We're giving these new inter-country forums a go. It'll be mainly looked at and discussed by "us spanish expats", with visits from "others" from time to time and we can visit theirs (gosh is that me discriminating??? lol) But it'll be a place for us to "chat" ,hopefully reduce the amount of thread drift??? and make the body of the Spanish board more informative?? Its a trial for all of us, so lets see how it works. In fact this thread really should go in there - but you decide!! 

Jo xxxx


----------



## Zimtony (Jun 28, 2008)

jojo said:


> We're giving these new inter-country forums a go. It'll be mainly looked at and discussed by "us spanish expats", with visits from "others" from time to time and we can visit theirs (gosh is that me discriminating??? lol) But it'll be a place for us to "chat" ,hopefully reduce the amount of thread drift??? and make the body of the Spanish board more informative?? Its a trial for all of us, so lets see how it works.
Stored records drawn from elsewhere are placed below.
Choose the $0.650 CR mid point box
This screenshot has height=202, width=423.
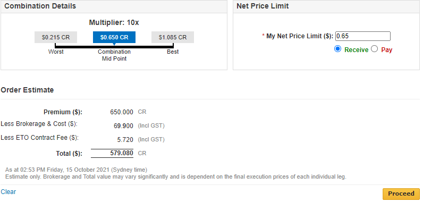tap(114, 37)
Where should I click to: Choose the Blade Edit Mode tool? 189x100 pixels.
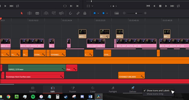pos(37,13)
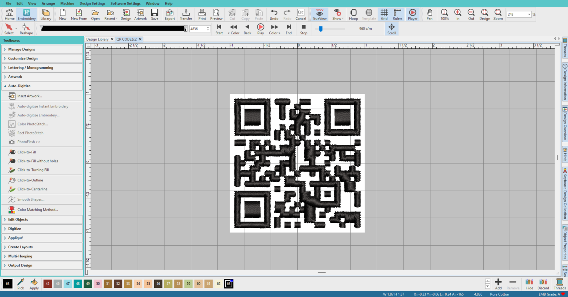Launch the Stitch Player
This screenshot has width=568, height=297.
click(412, 14)
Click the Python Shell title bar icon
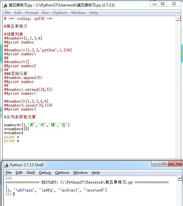This screenshot has width=183, height=206. click(6, 165)
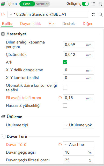The width and height of the screenshot is (104, 166).
Task: Open the Destek tab
Action: tap(69, 24)
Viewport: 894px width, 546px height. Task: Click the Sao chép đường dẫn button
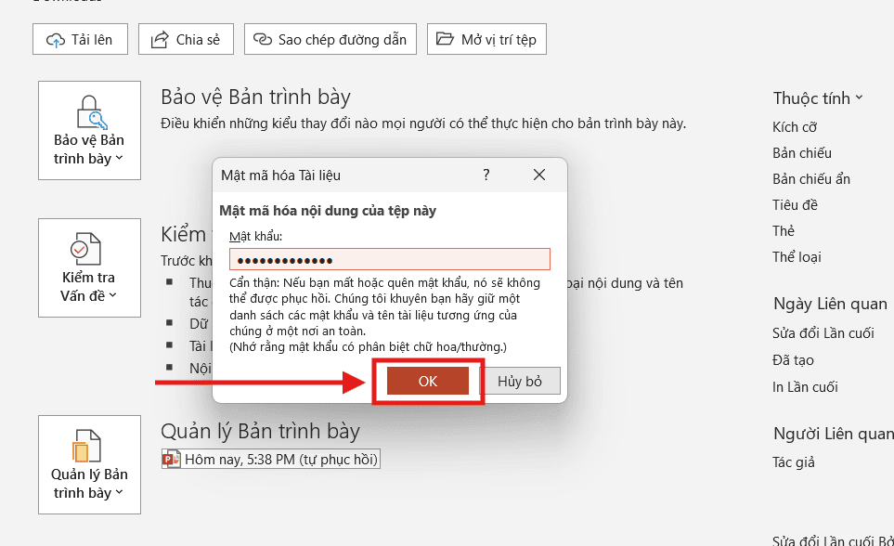[330, 39]
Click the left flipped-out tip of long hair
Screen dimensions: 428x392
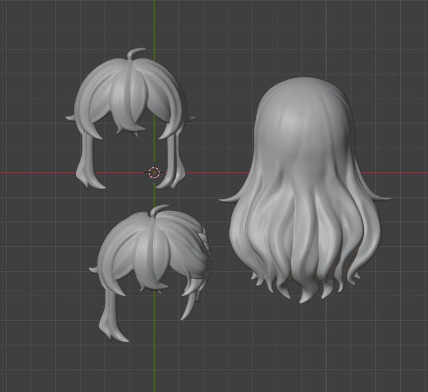pyautogui.click(x=227, y=198)
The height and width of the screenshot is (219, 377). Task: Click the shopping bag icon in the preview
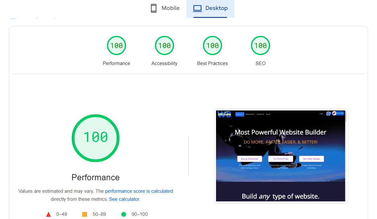[x=328, y=113]
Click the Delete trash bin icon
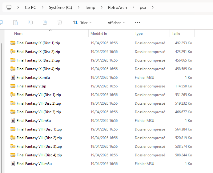This screenshot has height=173, width=213. click(60, 22)
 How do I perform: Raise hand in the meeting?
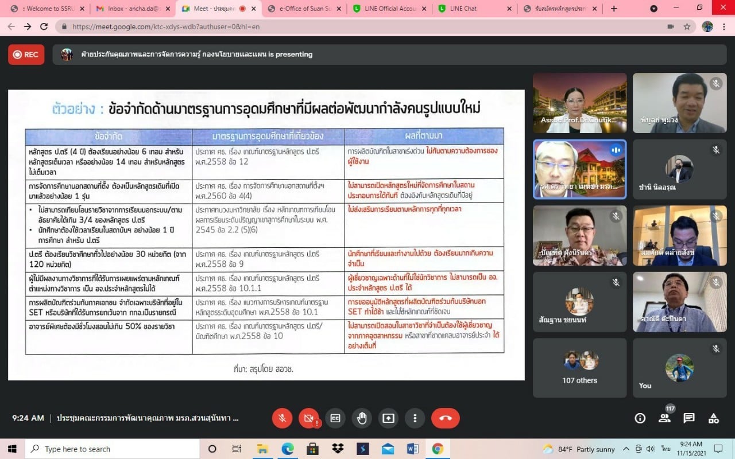coord(362,418)
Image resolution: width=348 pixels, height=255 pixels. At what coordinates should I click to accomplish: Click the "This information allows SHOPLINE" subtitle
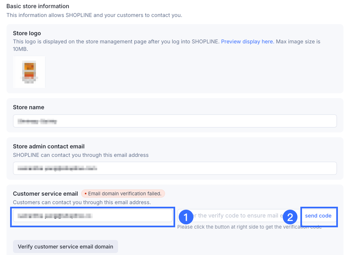click(94, 15)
In fact this thread really should go in there - but you decide!!
> 
> Jo xxxx


I like the new format! Other Expat forum groups have been running a "lounge" area for a while and it seems to work for them. A good way to seperate the factual content, from the heresay/emotional content.

But calling it La Tasca..............!!


----------



## xabiaxica (Jun 23, 2009)

Zimtony said:


> I like the new format! Other Expat forum groups have been running a "lounge" area for a while and it seems to work for them. A good way to seperate the factual content, from the heresay/emotional content.
> 
> But calling it La Tasca..............!!


we had a vote.............


----------



## Alcalaina (Aug 6, 2010)

Zimtony said:


> I like the new format! Other Expat forum groups have been running a "lounge" area for a while and it seems to work for them. A good way to seperate the factual content, from the heresay/emotional content.
> 
> But calling it La Tasca..............!!


La Tasca is Spanish for "the pub".


----------



## Zimtony (Jun 28, 2008)

xabiachica said:


> we had a vote.............


hmmm......but La Tasca??? The other choices must have been *really* corny!!

Great idea though - I am a fan!:clap2::clap2:


----------



## Zimtony (Jun 28, 2008)

Alcalaina said:


> La Tasca is Spanish for "the pub".


Alcalaina.............I have been here 10 years and have managed to pick up a smattering of the lingo!!!

I know what it means - it is just a corny name IMHO of course!!!


----------



## Caz.I (Mar 21, 2009)

Zimtony said:


> Alcalaina.............I have been here 10 years and have managed to pick up a smattering of the lingo!!!
> 
> I know what it means - it is just a corny name IMHO of course!!!


Zimtony, go and look at the other choices, this one was the most upmarket! Or perhaps it should have been The Wonky Donkey after all lol!


----------



## xabiaxica (Jun 23, 2009)

Caz.I said:


> Zimtony, go and look at the other choices, this one was the most upmarket! Or perhaps it should have been The Wonky Donkey after all lol!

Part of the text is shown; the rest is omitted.